DGNB Zertifikat Platin
Für ein DGNB Zertifikat in Platin muss das Projekt einen Gesamterfüllungsgrad von 80 Prozent erreichen. (Quelle: DGNB)

Nachhaltigkeit & ESG 14. April 2023 DGNB finalisiert Zertifizierungssystem für Neubauten

Die DGNB hat die Version 2023 ihres Zertifizierungssystems in Hinblick auf zukünftige Klimaziele nachgeschärft.

Nach einer Kommentierungsphase mit rund 650 eingereichten Anmerkungen hat die Deutsche Gesellschaft für Nachhaltiges Bauen (DGNB) ihr umfassend überarbeitetes Zertifizierungssystem für Neubauten finalisiert.

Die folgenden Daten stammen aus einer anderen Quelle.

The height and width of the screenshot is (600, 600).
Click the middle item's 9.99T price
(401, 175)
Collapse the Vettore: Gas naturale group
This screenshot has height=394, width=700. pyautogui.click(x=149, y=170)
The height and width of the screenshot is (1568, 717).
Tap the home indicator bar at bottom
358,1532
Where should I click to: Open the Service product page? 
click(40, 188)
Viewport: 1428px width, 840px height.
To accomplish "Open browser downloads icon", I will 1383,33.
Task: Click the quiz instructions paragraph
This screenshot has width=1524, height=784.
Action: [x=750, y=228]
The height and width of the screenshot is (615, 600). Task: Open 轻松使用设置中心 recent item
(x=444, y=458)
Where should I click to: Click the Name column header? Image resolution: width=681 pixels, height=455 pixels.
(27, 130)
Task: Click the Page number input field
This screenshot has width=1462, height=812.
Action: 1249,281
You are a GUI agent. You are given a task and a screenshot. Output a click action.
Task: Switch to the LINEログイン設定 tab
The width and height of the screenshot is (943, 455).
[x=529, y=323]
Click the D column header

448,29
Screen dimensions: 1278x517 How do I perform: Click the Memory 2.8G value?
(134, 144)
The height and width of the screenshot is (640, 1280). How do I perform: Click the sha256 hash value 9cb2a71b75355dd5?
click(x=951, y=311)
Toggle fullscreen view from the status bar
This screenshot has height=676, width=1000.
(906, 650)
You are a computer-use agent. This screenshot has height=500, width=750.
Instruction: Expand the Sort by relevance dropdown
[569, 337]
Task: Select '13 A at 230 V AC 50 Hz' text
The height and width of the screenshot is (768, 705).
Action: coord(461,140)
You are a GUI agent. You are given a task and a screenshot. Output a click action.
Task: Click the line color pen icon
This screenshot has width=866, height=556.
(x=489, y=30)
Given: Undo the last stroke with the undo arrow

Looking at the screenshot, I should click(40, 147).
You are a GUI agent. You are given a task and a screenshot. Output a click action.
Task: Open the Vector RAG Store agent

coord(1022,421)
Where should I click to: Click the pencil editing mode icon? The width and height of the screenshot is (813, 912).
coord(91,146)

Neben zahlreichen Nachschärfungen bei den Anforderungen, insbesondere im Hinblick auf zukünftige Klimaziele, wurde auch die Anwendbarkeit verbessert. So gibt es unter anderem eine Reduzierung der Kriterienanzahl. Zudem ist die Anschlussfähigkeit an andere Bewertungssystematiken wie die EU-Taxonomie oder das Qualitätssiegel Nachhaltiges Gebäude (QNG) gegeben.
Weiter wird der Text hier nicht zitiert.